Enable MultiThreading

Is it possible to set/increase the total number of threads instead of using the default ie the number of cores the system has :thinking:, because the '-num-threads ' flag doesn't seem to work :pensive:.

The number of cores is a feature of the hardware. Aside from the "just download more RAM" meme, that isn't a thing you can just change through software.

What exactly were you trying to change?

Okay, I'm writing a tool that enumerate files in a system and running with only 8 threads ie my CPU core is very slow. I need to increase the thread count to maximize its efficiency.
Any help will be highly appreciated :pray:

I don't quite understand your question. Is this about async/await, or DispatchQueue or what?

There are several API's in system that allow you to control the number of "execution paths".
For example, OperationQueue has "maxConcurrentOperationCount". To be absolutely sure you have N real threads for your task at hand you don't use a higher level abstraction like async/await or Dispatch/Operation queues but use Thread API directly.

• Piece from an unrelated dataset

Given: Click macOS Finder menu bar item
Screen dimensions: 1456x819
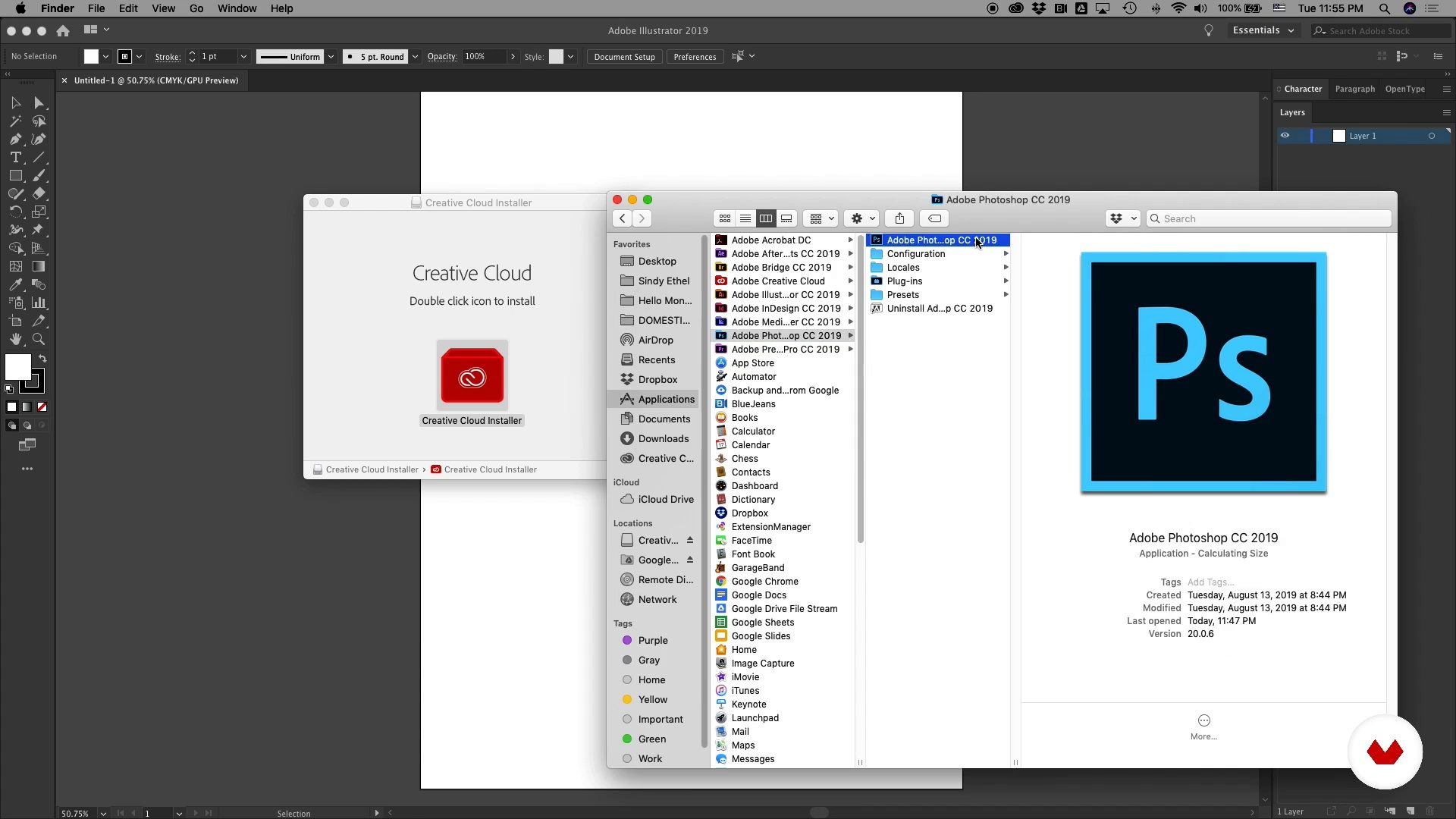Looking at the screenshot, I should click(57, 8).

But you are talking about I/O task, which usually can't benefit from increased number of threads. In theory a single thread would be as fast as N threads if the task is I/O bound (provided OS API allows for that) - that task would spend most of it's time in suspended state anyway waiting for I/O to finish. Only CPU bound tasks can benefit from increasing numberer of threads (typically up to a number of cores). Do you do any heavy processing on the file contents?


You can only increase the number of running threads by creating more of them, but then you will run the risk of thread explosion if you create more threads than the number of cores available.

1 Like

That's a risk, but only if you have an unbounded number of threads. Simply making a fixed number of threads that's greater than your core count is totally fine.

Only if the IO is non-blocking, but yeah.

We need more input from OP about how many files he's reading, their size, and what kind of processing he's doing on each one.

Is there an optimal value for the fixed number of threads? Also, would you happen to know if there is some good-quality material to read about this?

I currently use async/await & I assume that with more threads the program will run faster & efficient. Can't the Swiftc compiler flag '-num-threads' do the work for me?

Your disks don’t multitask, and are almost certainly much slower than your cpus, so unless you are reading and analyzing the file data, the useful number of threads is probably equal the number of disks you can address simultaneously.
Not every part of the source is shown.